父・曹操の留守を任される曹丕、そして弟・曹植(そうしょく)との権力争い

 曹丕の初陣は11歳の頃と言われており、曹操も次第に自身の留守を曹丕に任せるようになっていきました。216年から217年、この頃に曹操の跡継ぎを巡って、権力争いが起きたと言われています。

 相手は、曹操の五男である曹植(そうしょく)です。曹植は、詩才に溢れていたことから、曹操に溺愛されていました。それを見た曹丕が、嫉妬心から曹植を冷遇したというのです。

 『三国志演技』では有名な『七歩の詩』というものがあります。それは「詩才あるお前ならば七歩歩くうちに、詩を詠めるであろう、出来なければ処刑する」と曹丕が曹植に迫るというもの。見事この課題を乗り切ったと共に、兄弟なのに何故いがみ合わなければいけないのか、と言う曹植に曹丕は涙したそうです。

 しかし、これは『三国志演技』での創作話、『正史』では権力争いがあった、との記述しかありません。そこでさらに調べてみると、南北朝の『宋』の時代の「世説新語」という小説集に『七歩の詩』が見つけられます。『三国志演技』の著者である「羅漢中」(らかんちゅう)が取り入れただけなのでしょう。

 また、『正史』に見られる権力争いも、最新の研究では殆ど行われなかったという説が有力です。『正史』著者の「陳寿」が執筆中は、王朝内の司馬炎と司馬攸の権力争いが行われていた時期と合致します。つまり、流石にその当時の出来事を書くことは出来ないため、曹丕と曹植の権力争いとして表現したのではないでしょうか。

父・曹操の死。曹丕は魏王に就任すると、宰相職を受け継ぐ

 220年に、父である曹操が死去します。曹丕はすぐさま魏王に就任すると、丞相職も受け継ぎました。
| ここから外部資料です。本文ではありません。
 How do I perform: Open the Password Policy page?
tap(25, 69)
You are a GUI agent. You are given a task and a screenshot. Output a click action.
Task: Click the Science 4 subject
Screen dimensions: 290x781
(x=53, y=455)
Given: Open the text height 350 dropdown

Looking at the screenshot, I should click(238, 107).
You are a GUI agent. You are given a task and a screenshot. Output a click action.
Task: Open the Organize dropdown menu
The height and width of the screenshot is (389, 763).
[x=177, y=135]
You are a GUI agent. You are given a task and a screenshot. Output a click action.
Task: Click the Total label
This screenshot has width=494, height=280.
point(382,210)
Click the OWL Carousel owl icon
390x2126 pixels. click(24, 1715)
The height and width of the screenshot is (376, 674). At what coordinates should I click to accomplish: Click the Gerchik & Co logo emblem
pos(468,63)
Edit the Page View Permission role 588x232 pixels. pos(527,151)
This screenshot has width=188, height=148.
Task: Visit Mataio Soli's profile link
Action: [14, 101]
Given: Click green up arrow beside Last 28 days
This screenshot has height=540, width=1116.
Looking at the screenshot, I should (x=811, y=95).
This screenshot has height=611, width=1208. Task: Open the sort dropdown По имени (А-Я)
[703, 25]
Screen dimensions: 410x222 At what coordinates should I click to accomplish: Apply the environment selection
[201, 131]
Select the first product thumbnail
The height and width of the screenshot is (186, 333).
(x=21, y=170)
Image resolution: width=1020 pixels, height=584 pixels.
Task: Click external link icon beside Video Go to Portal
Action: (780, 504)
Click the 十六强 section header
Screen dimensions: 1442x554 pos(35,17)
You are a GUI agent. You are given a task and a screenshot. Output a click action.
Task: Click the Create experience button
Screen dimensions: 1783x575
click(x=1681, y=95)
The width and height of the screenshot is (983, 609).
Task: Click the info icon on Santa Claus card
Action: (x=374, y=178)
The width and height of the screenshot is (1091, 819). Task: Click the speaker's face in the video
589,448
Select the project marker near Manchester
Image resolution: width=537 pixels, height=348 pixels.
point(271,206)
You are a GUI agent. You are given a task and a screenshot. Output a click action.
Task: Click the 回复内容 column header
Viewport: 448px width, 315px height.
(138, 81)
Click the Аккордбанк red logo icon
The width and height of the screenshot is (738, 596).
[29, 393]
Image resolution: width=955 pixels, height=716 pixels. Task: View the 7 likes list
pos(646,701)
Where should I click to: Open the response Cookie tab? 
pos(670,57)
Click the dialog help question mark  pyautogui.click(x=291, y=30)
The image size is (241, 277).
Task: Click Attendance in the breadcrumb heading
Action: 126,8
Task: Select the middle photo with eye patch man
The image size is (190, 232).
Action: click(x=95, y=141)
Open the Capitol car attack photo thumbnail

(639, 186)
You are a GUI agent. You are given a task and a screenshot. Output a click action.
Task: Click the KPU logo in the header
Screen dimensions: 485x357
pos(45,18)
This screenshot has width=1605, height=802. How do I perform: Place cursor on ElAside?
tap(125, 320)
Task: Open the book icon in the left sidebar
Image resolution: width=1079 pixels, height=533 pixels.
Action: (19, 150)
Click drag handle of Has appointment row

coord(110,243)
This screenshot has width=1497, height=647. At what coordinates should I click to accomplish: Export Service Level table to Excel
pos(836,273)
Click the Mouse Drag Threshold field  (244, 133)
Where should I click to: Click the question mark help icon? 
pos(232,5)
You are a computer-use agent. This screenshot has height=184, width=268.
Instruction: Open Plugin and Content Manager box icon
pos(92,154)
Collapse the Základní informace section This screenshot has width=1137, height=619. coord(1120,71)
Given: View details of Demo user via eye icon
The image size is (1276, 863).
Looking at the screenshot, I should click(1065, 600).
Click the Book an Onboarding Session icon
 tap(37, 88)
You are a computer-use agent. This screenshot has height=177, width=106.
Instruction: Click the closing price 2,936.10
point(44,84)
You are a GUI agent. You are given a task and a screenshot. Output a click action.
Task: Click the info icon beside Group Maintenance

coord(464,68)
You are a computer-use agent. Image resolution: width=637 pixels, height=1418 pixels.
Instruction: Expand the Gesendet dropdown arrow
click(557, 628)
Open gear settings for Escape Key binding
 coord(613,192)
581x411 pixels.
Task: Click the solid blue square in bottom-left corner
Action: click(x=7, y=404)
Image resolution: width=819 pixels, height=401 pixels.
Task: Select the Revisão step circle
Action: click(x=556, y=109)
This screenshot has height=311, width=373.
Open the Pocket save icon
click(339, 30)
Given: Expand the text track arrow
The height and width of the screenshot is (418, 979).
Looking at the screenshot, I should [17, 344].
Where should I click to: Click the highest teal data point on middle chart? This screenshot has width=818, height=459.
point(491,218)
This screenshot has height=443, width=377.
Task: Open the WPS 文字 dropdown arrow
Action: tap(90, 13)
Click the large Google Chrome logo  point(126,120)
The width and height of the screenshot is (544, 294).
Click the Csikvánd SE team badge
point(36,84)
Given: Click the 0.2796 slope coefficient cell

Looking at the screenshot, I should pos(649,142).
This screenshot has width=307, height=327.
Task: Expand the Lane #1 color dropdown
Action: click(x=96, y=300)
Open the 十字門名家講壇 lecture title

 ここで、魏王について勉強しましょう。当時曹操が率いていた集団は『魏』(ぎ)と呼ばれた後漢の国の一地域のようなものです。あくまで曹操は後漢の配下であり、職としては宰相(現代日本における首相のようなもの)と呼ばれるものでした。そして、当時は皇族以外には『王』の位を封じるのは不文律とされていました。しかし、曹操が『魏王』に就いたということで、いずれ皇帝の地位を狙っているのだろうと、周囲の諸侯の反発は大きかったようです。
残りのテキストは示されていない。